Dataset entries>
■ ■ ■ ■ ■
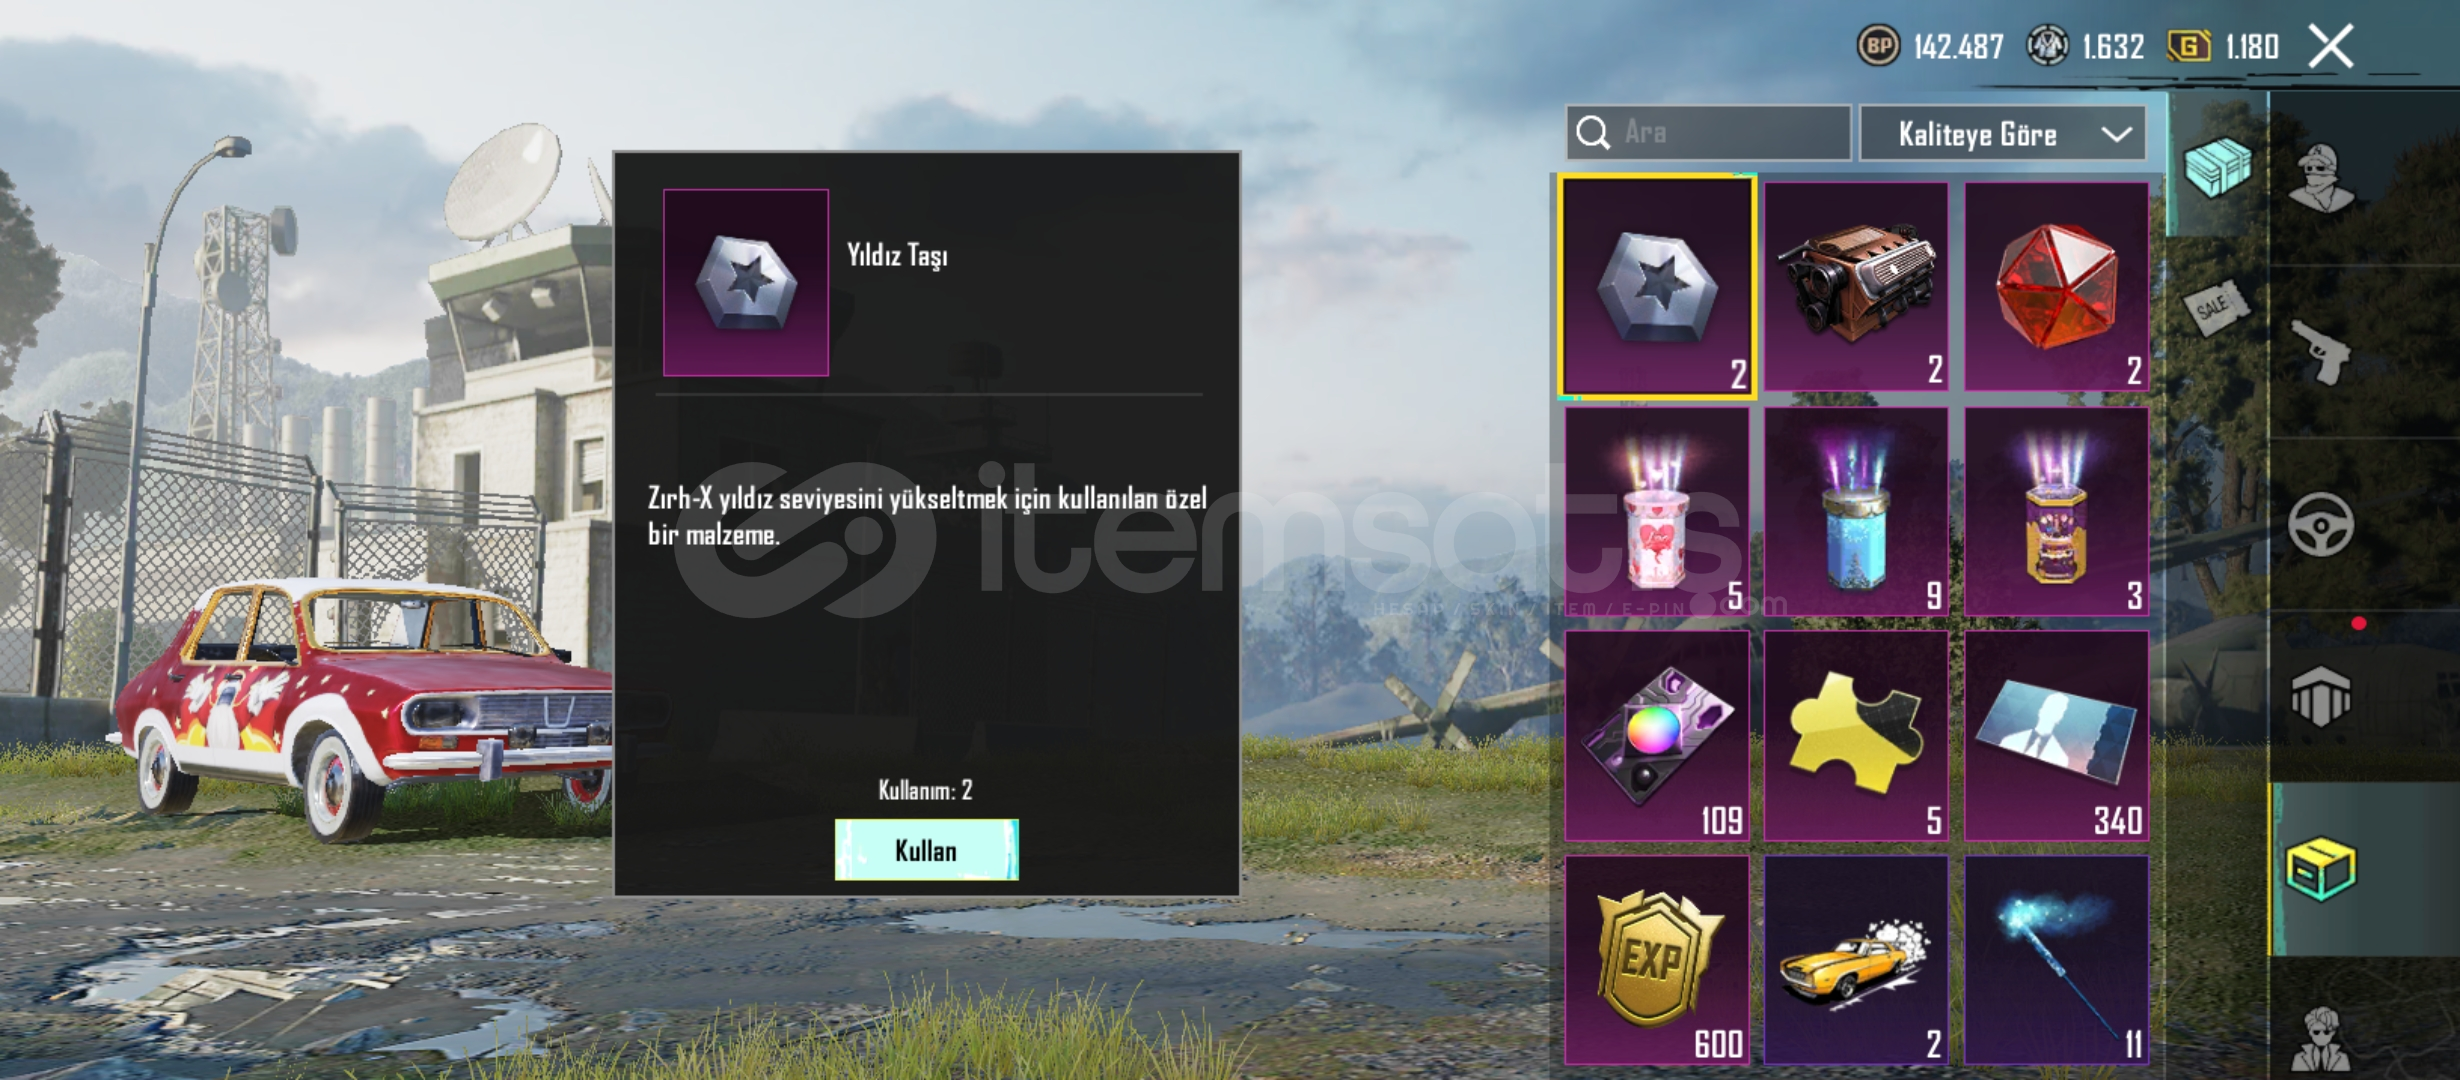Screen dimensions: 2460x1080
Task: Select the gold EXP badge card
Action: tap(1657, 960)
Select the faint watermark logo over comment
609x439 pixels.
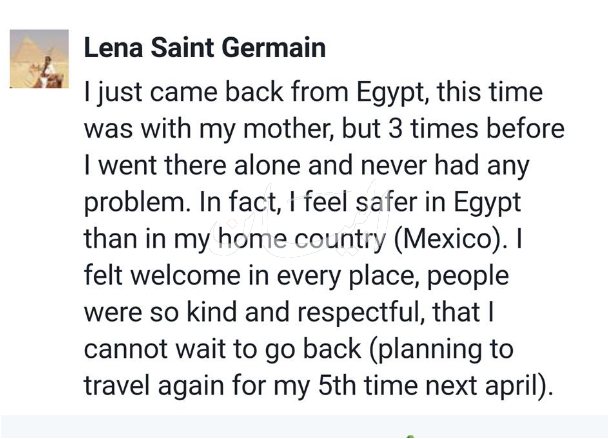click(295, 221)
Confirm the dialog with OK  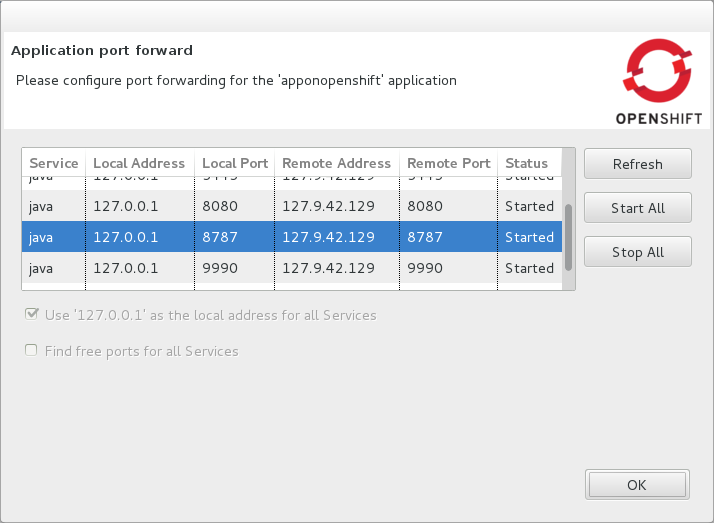(x=637, y=485)
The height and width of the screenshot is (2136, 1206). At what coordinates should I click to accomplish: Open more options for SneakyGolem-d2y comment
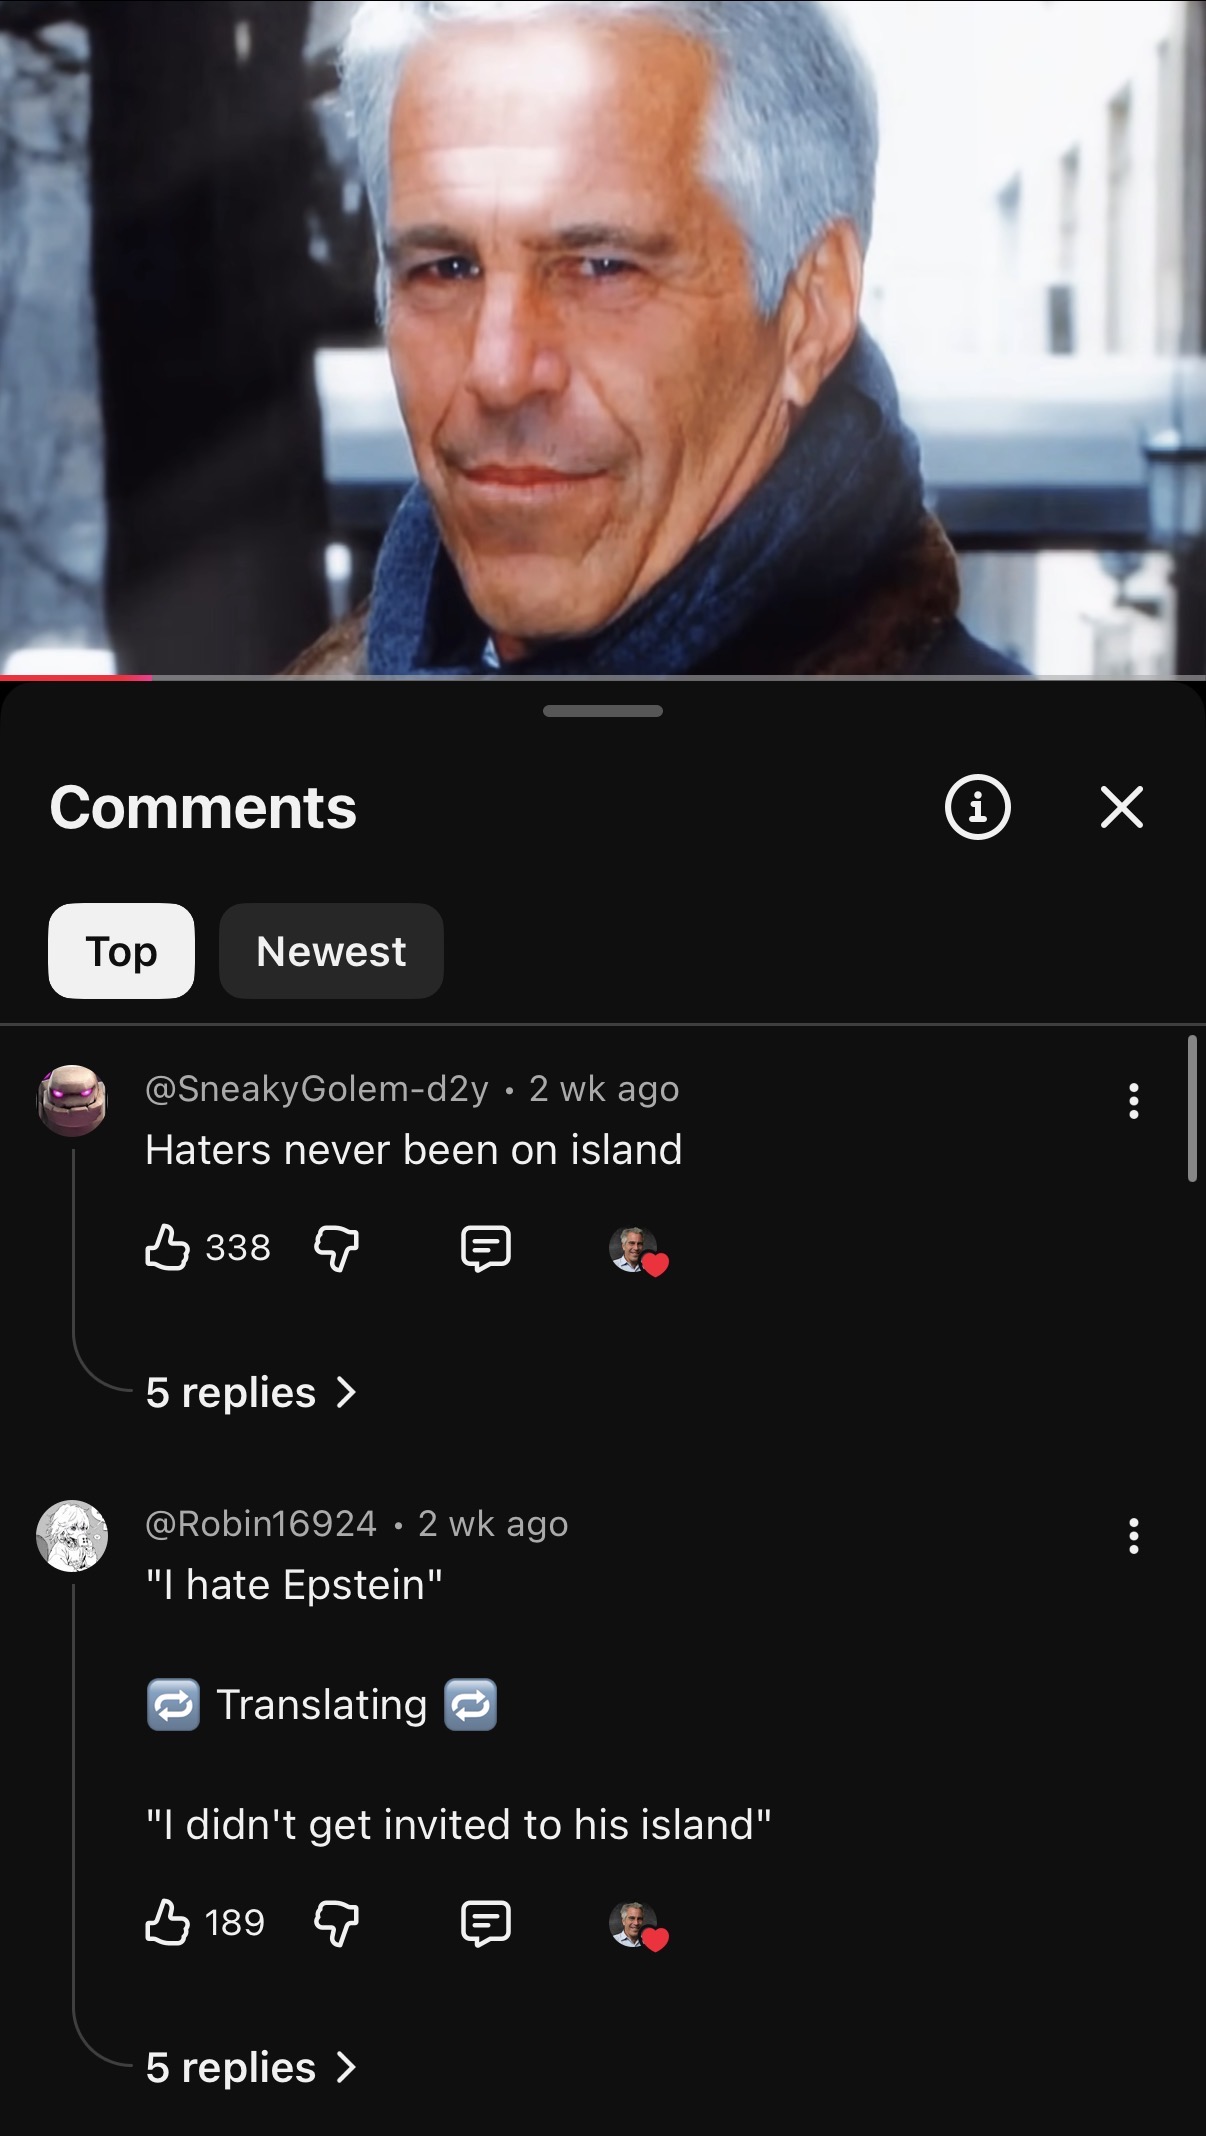point(1133,1101)
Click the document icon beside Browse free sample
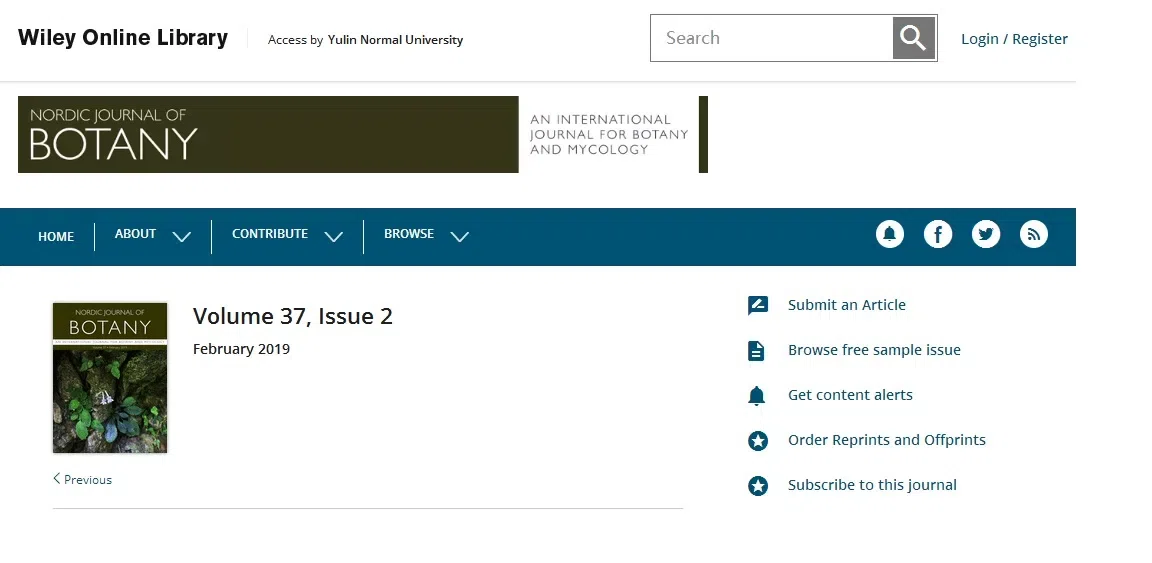1152x563 pixels. [757, 351]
■ ■ ■ ■ ■
Aim of the task> From the line that holds "Click the document" to the last line of the records, please copy each line exactly and nothing else. Pictures stay out.

Problem solution>
Click the document icon beside Browse free sample
1152x563 pixels. [757, 351]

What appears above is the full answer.